Selon cette conception, la pension de retraite, l’indemnité chômage viendraient rémunérer des efforts (mesurés en temps) qui auraient été produits avant la période de la mise en retraite ou au chômage.
Cette idée est entretenue par la formule : « Vous avez cotisé donc vous avez droit. » Depuis trente ans au moins, l’effort essentiel des gouvernements successifs consiste à mener des politiques qui tendent à transformer cet imaginaire en réalité concrète.
Lire l’article « Régime de retraite et Démocratie
La fameuse retraite à points ne vise rien d’autre. Dans un tel système, les employés se verront attribuer des points dont le nombre sera déterminé en fonction de leur temps de travail lucratif. Au moment de leur retraite, ils échangeront ces points contre du pouvoir d’achat.
Ces conceptions et ces politiques constituent une véritable perversion du salaire socialisé tel qu’il a été conçu et institutionnalisé au cours des deux derniers siècles.
Salaire à la qualification
B. Friot, L’enjeu du salaire, Éditions La Dispute, 2012 En effet, le
salaire ne vient pas récompenser une dépense de force de travail mesurée en temps. Plutôt, il reconnaît une capacité à produire de la valeur économique, en fonction de la qualification de la personne. En la matière, le modèle de référence est celui de la fonction publique. Le salaire est fonction du grade de la personne et non du poste occupé. Dans le secteur privé, cette logique s’exerce quand une qualification est attachée à un poste de travail. Le salaire est fonction de la fiche de poste mais pas seulement de la durée de travail.

(Éléments de données)
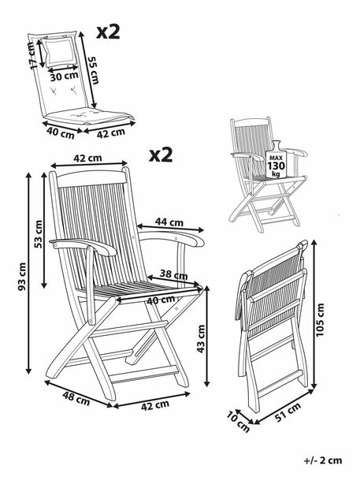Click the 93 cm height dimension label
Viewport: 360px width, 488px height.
click(22, 277)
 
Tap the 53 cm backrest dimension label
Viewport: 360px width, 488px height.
click(39, 234)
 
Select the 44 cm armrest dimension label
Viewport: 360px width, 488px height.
click(169, 222)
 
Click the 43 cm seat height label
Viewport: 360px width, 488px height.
click(201, 339)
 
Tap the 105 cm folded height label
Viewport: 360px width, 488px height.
click(320, 320)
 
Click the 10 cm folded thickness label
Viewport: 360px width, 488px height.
click(238, 422)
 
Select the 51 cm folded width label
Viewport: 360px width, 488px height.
click(288, 412)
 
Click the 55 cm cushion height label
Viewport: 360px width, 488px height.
click(93, 70)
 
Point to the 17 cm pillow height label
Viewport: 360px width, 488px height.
click(32, 55)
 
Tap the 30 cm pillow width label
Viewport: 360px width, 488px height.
click(65, 76)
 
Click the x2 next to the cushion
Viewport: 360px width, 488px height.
click(108, 32)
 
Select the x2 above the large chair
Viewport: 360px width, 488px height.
click(161, 155)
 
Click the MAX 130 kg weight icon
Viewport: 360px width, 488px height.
click(276, 160)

Consigne
Relevez toutes les formes verbales conjuguées au futur simple de l'indicatif dans le texte sur la retraite et le salaire.

Corrigé
- se verront (attribuer)
- sera (déterminé)
- échangeront